Extreme AV has just completed a Powersoft installation at the latest Elbow Rooms venue in Bristol. This successful brand - part of an ongoing roll-out - is themed as a late licence hybrid environment, stylishly designed, with a loungey atmosphere, pool tables, music and live DJs. Xtreme’s Craig Wiggins chose Powersoft for the Elbow Rooms. Before making his decision, he undertook an extensive evaluation of the product. The deal was handled for Arbiter by Peter Owen. The installation consists of one Powersoft Q3002, two Powersoft D4002 and three Powersoft D2002 units. In addition to these, Xtreme AV has also invested in more Powersoft for its hire stock. The company installs sound, lighting and AV into the nightclub and theatre markets, and their busy hire department is always active with a diverse selection of on-going projects from corporate work to dance events.

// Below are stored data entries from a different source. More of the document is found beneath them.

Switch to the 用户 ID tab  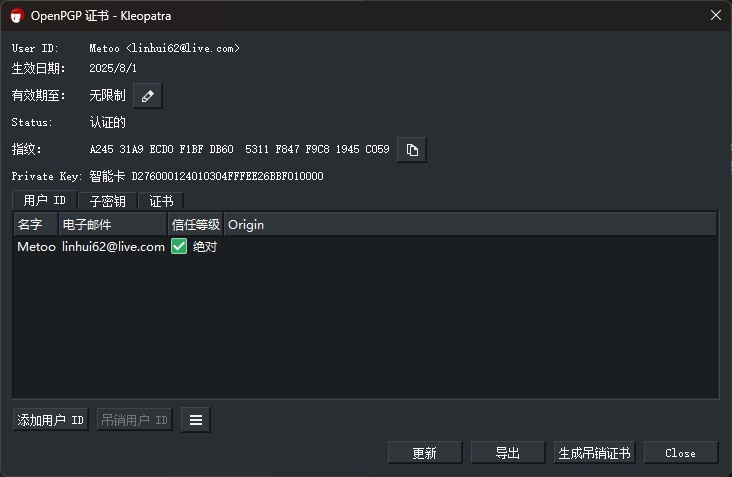tap(44, 201)
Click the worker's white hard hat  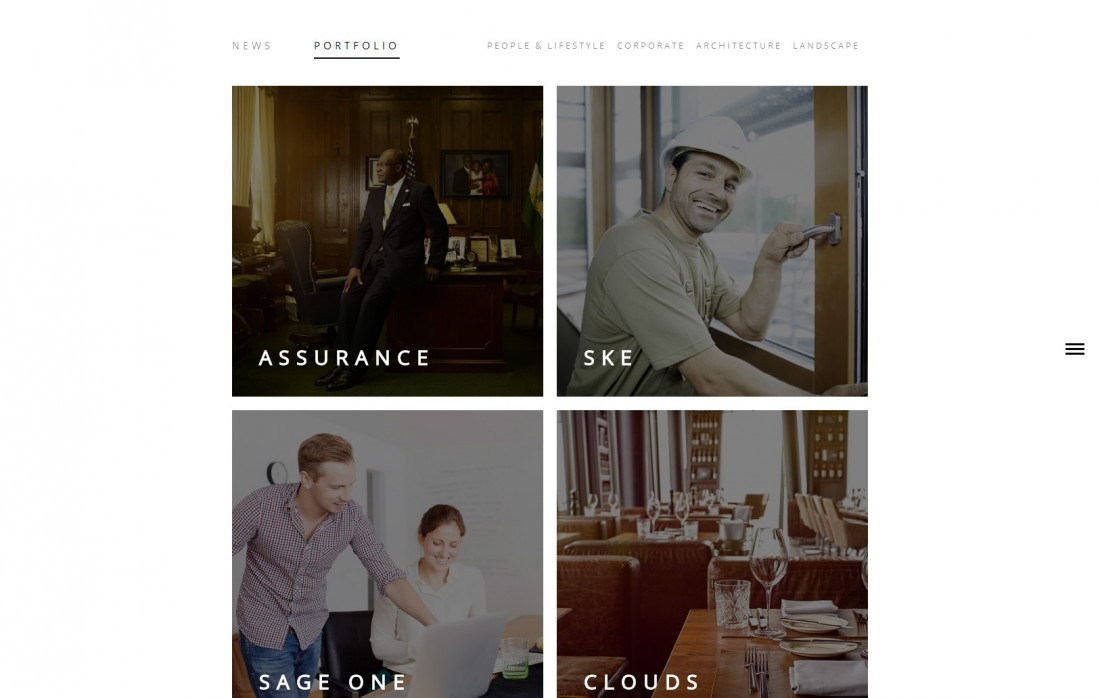point(707,146)
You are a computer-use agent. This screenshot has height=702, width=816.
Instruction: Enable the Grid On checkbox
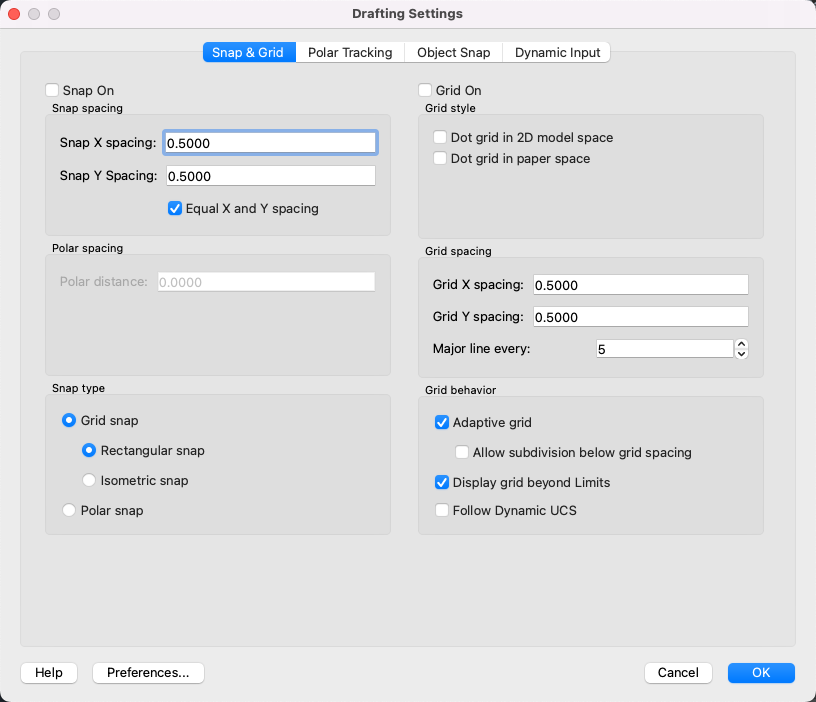(425, 90)
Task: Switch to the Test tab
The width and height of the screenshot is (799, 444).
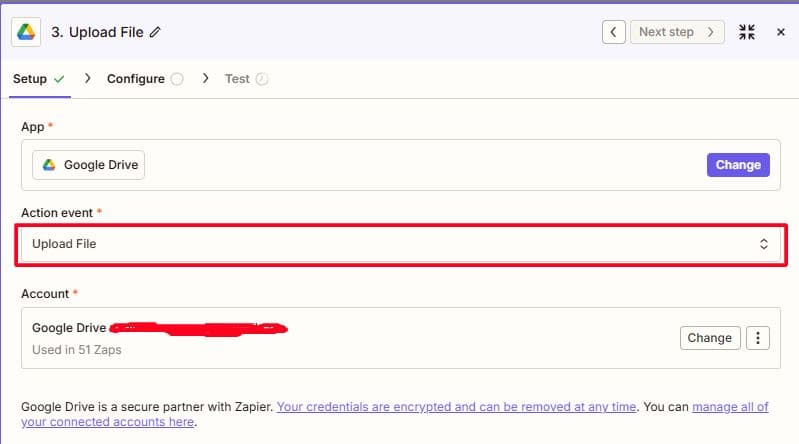Action: 237,79
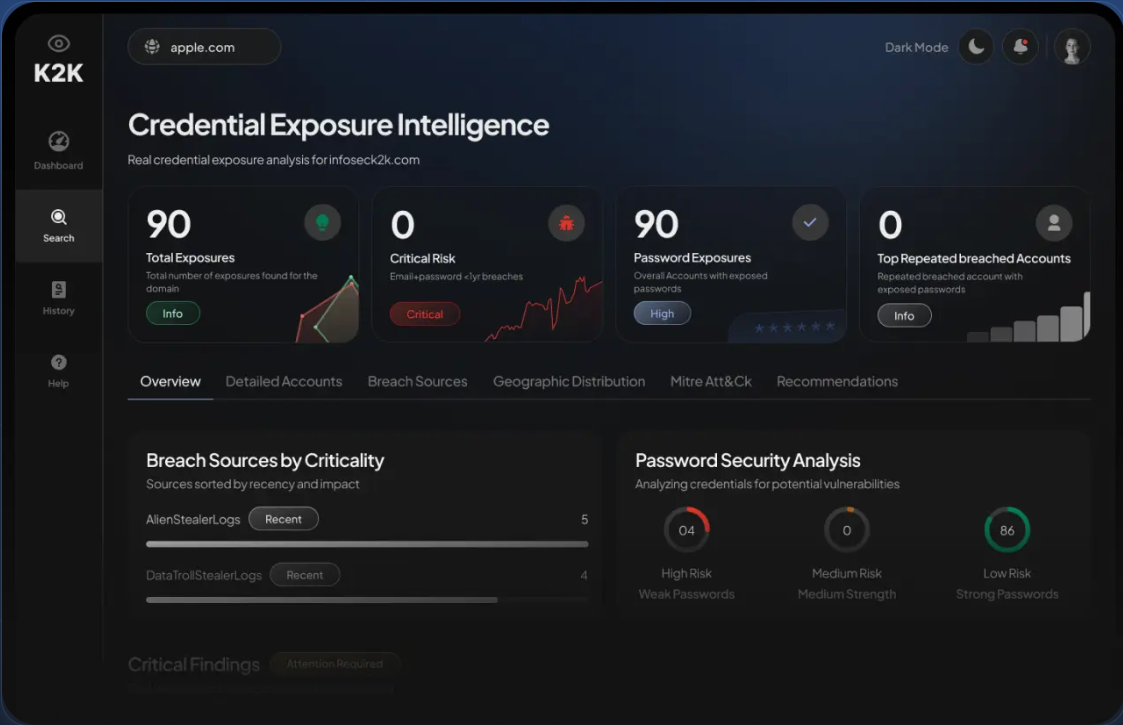Expand the Critical Findings section

(x=193, y=663)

Tannoy Professional has appointed a new distributor to represent its products to the AV market. York-based Source 1 now has access to the Tannoy range of sound reinforcement loudspeakers, amplifiers and microphones and will be responsible for increasing Tannoy's exposure in the AV industry. "The audio-visual market is one that we want to expand our core business, and although Tannoy already has excellent relationships with larger installers, the wider AV market is too large to handle on our own effectively," explained Alan Lochhead, Tannoy UK sales manager. He continued: "Consequently we have been searching for a partner with a range of complementary products and the contacts to improve our exposure. Source 1 personnel can offer us nine years’ experience of AV distribution and we are anticipating a successful, long-term relationship."
Source 1’s managing director Tony Leedham commented: "Access to Tannoy's range of high quality sound reinforcement products, together with our range of Vortex acoustic echo cancellers, will enable us to offer complete audio conferencing solutions for improved corporate communications. We are confident that the quality and performance of Tannoy's products will be seen as a welcome benefit to the AV market."
Screenco provided a 25sq.m JTS17 Jumboscreen for the live relay of David MacVicar’s production of Rigoletto from the Royal Opera House to Covent Garden’s Piazza recently.Commissioned by event management company Aquarius Productions - who have worked with the Royal Opera House for 12 years - this is the ninth such event in the last three years where Screenco have been involved. Live footage was augmented with pre-recorded programming, such as rehearsal footage, both filmed and produced by the BBC. Established in 1985 by Susanna Little, Aquarius Productions has a unique niche in utilizing public spaces in central London to produce live events through direct broadcast or retransmission.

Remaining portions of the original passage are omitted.